> [RECORDS PROVIDED]
################
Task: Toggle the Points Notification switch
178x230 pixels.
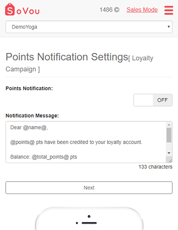Action: pyautogui.click(x=153, y=100)
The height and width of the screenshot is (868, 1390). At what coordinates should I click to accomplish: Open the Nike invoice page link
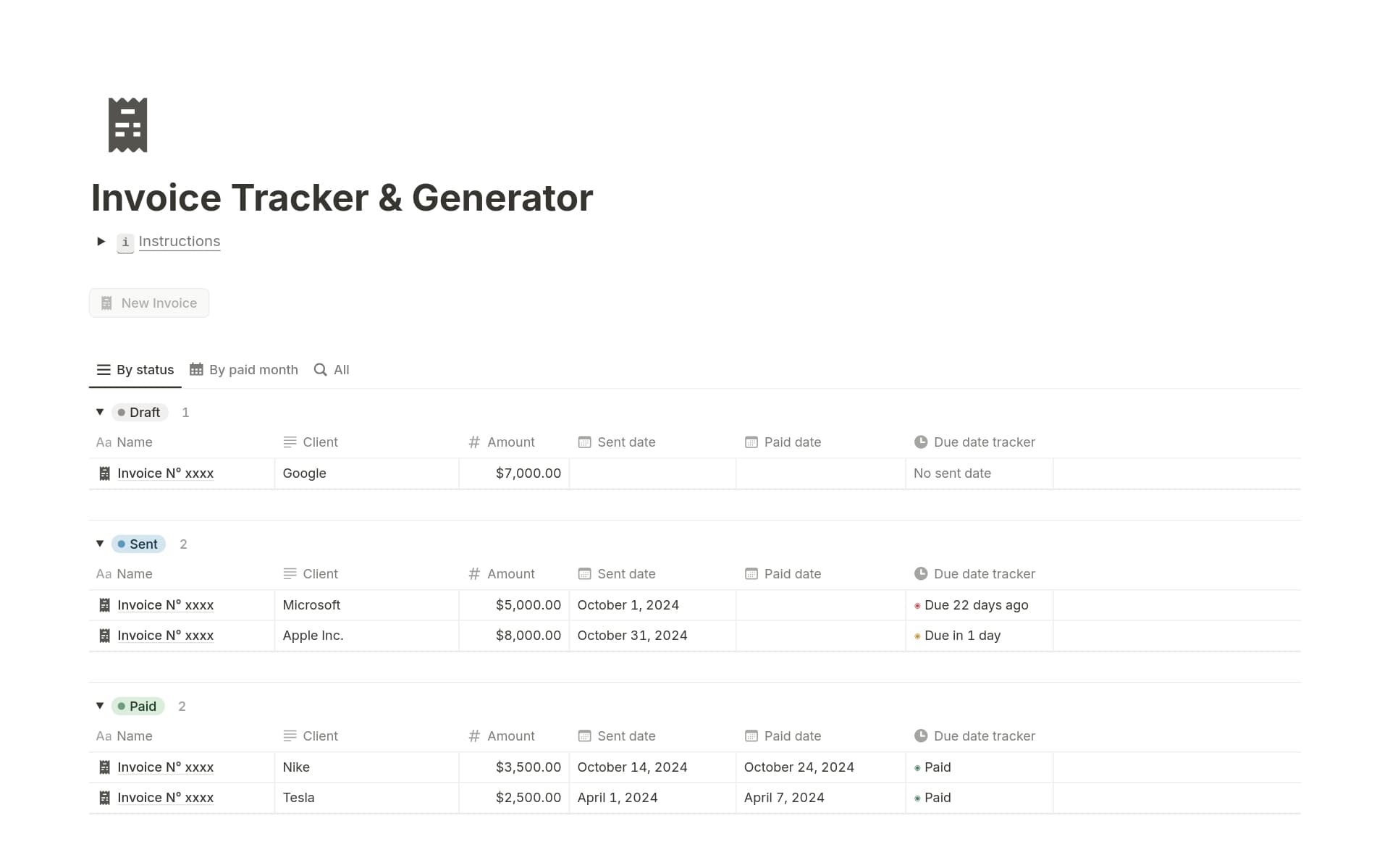click(x=165, y=767)
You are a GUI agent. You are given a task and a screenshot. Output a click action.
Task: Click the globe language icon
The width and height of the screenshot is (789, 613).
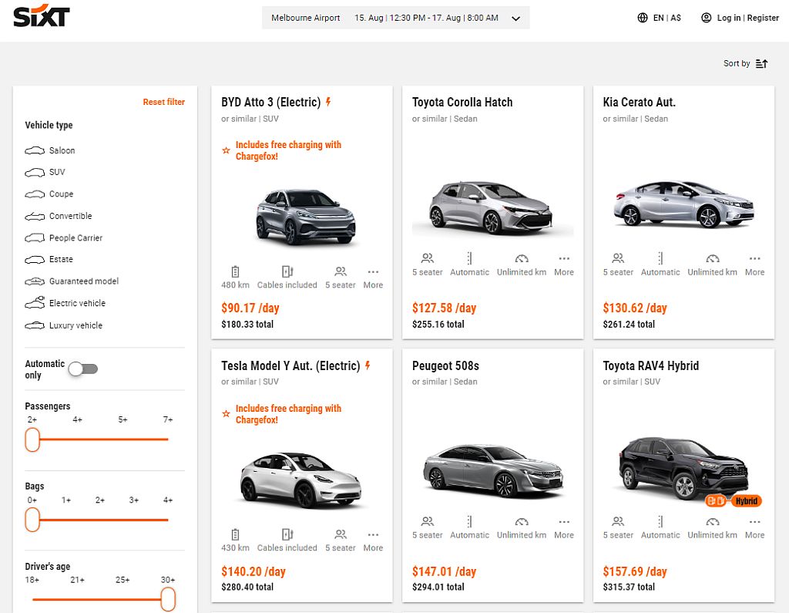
################
> [PROBLEM] Type the entries again verbatim. Any pictures should be skipped.

> [PROBLEM SOLUTION]
Task: Toggle the Points Notification switch
178x230 pixels.
Action: pyautogui.click(x=153, y=100)
The height and width of the screenshot is (868, 1390). At what coordinates should I click to accomplish: Open the Nike invoice page link
click(x=165, y=767)
You are a GUI agent. You are given a task and a screenshot. Output a click action.
Task: Click the globe language icon
The width and height of the screenshot is (789, 613).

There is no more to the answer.